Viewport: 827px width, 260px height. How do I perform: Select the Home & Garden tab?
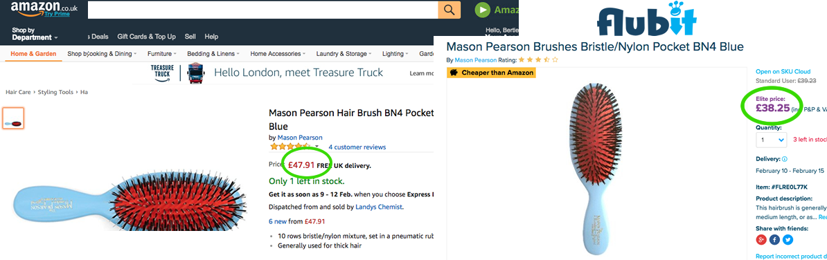[x=33, y=54]
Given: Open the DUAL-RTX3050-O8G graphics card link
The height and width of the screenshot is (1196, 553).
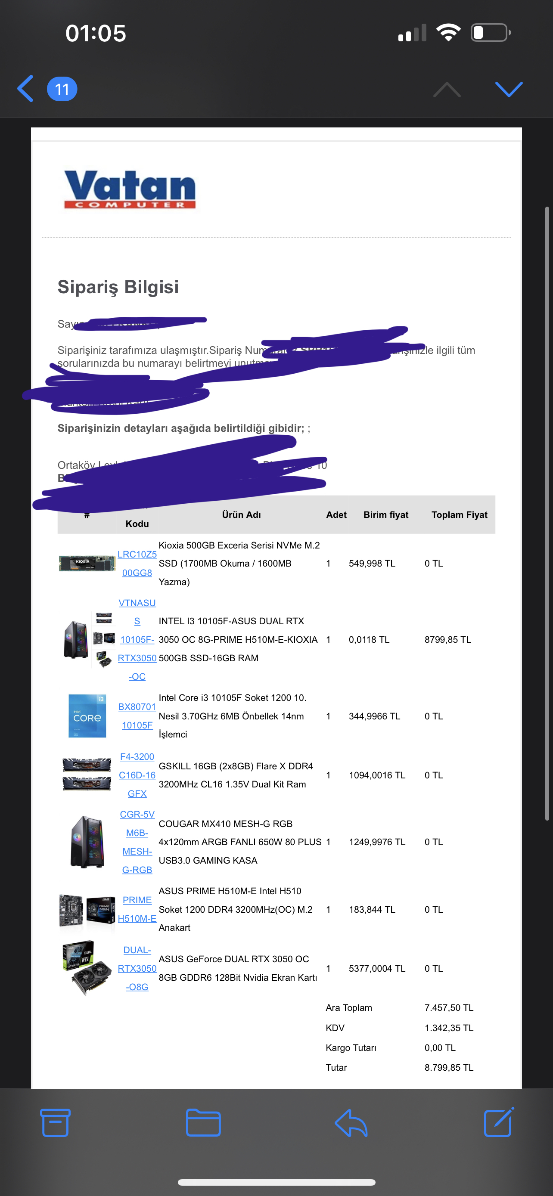Looking at the screenshot, I should (x=137, y=968).
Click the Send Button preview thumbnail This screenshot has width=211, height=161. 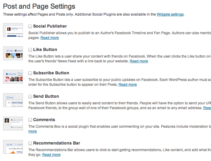(13, 100)
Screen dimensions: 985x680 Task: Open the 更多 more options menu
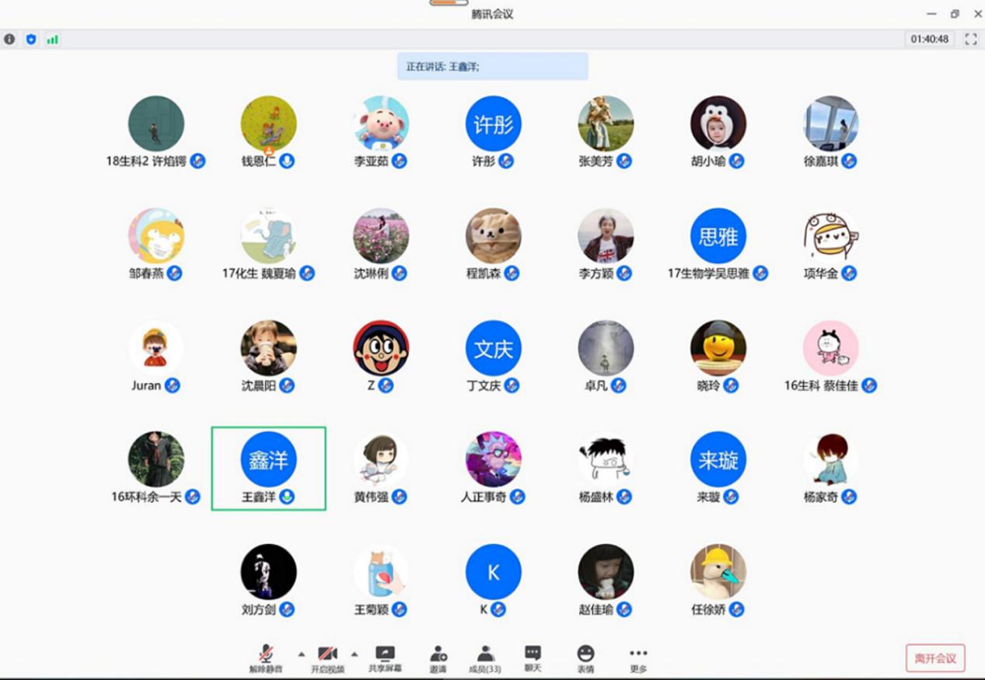(638, 657)
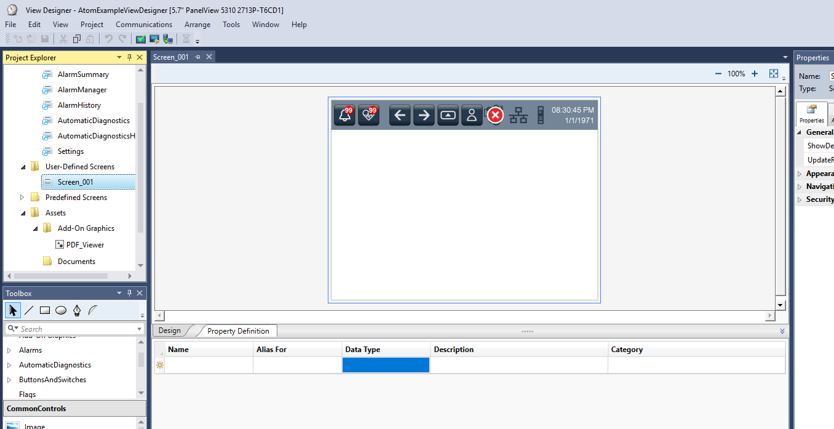This screenshot has height=429, width=834.
Task: Click the Cut toolbar icon
Action: (x=63, y=38)
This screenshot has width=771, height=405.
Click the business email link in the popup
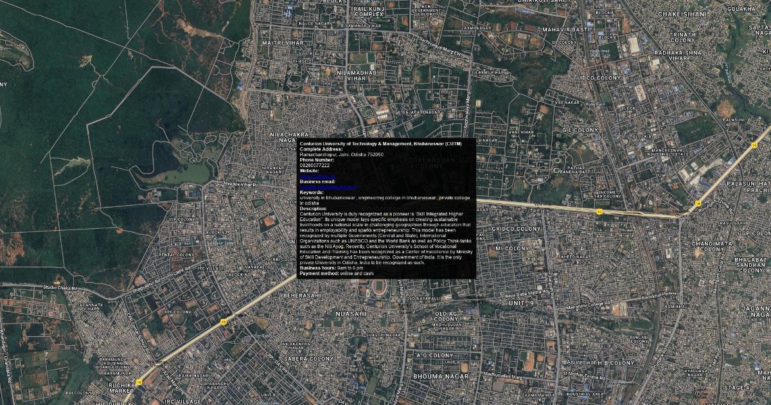pos(328,187)
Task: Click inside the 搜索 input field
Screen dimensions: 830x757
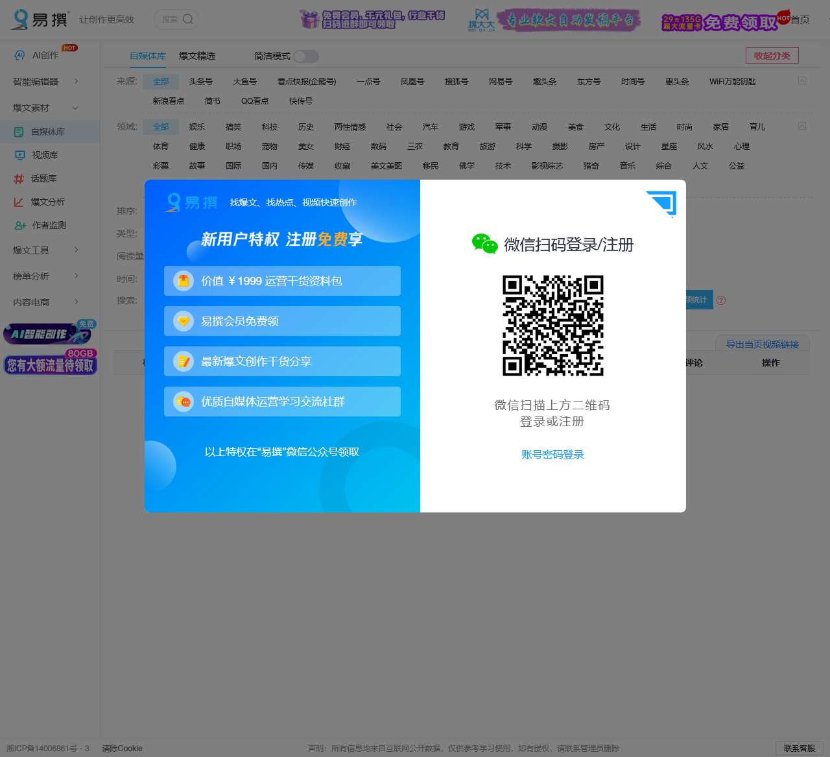Action: [171, 19]
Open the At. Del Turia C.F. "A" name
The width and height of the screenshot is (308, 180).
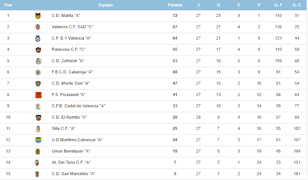[x=71, y=163]
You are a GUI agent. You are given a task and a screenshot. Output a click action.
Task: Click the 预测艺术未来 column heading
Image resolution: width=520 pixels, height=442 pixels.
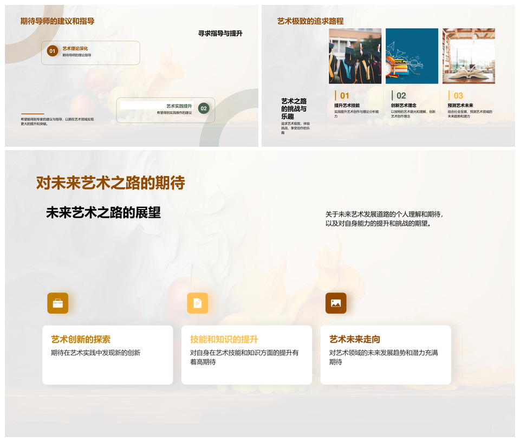[460, 106]
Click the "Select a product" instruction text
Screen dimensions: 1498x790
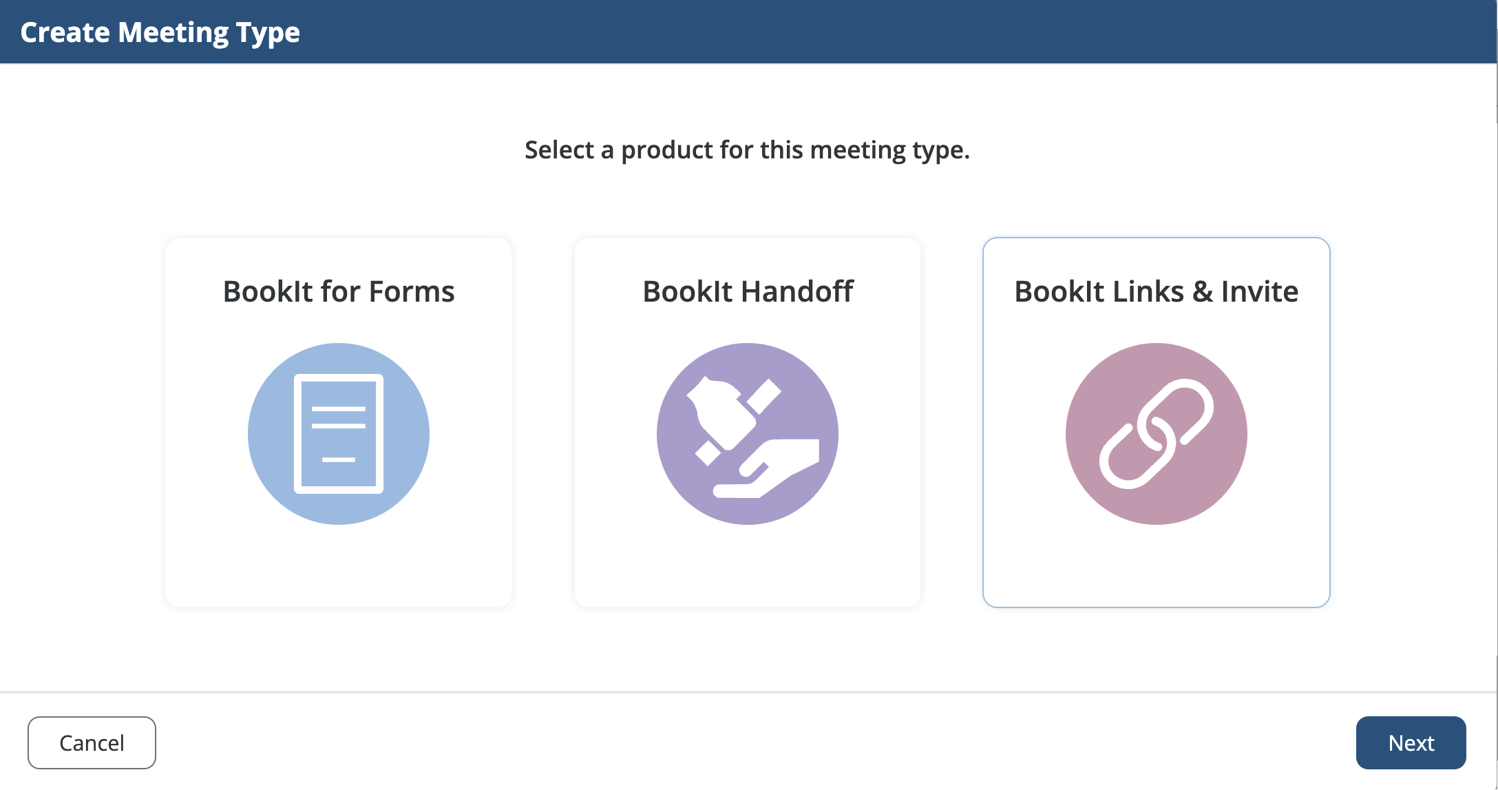click(x=747, y=150)
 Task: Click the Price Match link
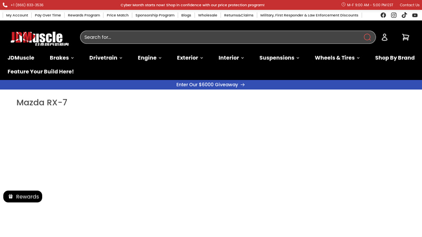click(x=118, y=15)
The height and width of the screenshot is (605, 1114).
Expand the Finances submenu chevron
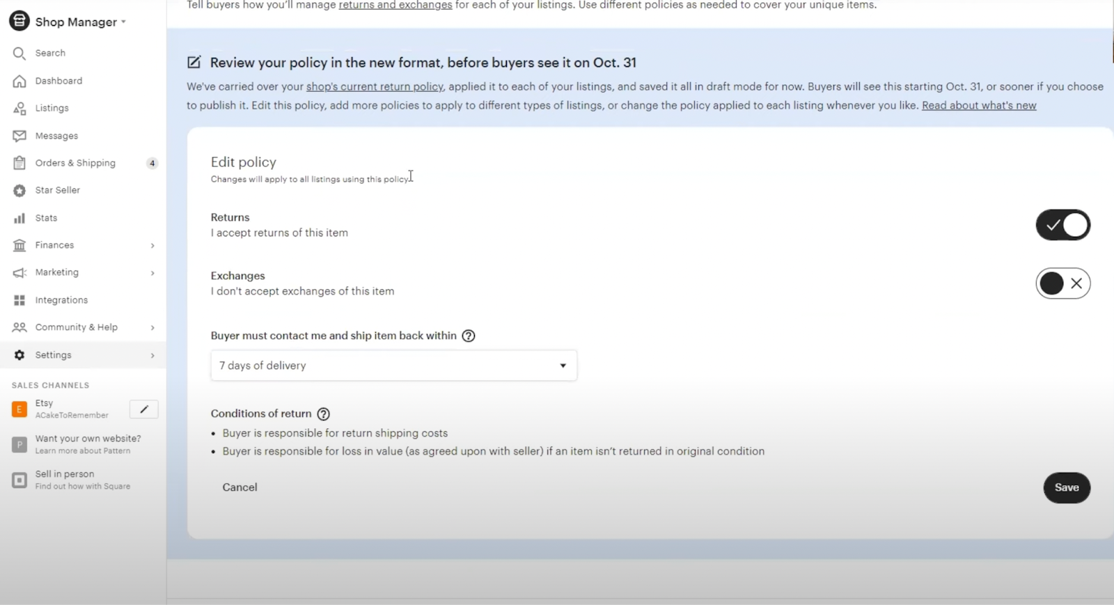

What the task asks: The lines wanted run from the one with "Open the At." through the final line of the data; repeat them word for word and skip every picture.

Answer space:
Open the At. Del Turia C.F. "A" name
The width and height of the screenshot is (308, 180).
[x=71, y=163]
You are a GUI agent. You are given a task and a screenshot. Output a click action.
Task: Click the 预测艺术未来 column heading
Image resolution: width=520 pixels, height=442 pixels.
[460, 106]
Click the "Select a product" instruction text
Screen dimensions: 1498x790
click(x=747, y=150)
 Task: Click the Price Match link
click(x=118, y=15)
The height and width of the screenshot is (605, 1114).
Expand the Finances submenu chevron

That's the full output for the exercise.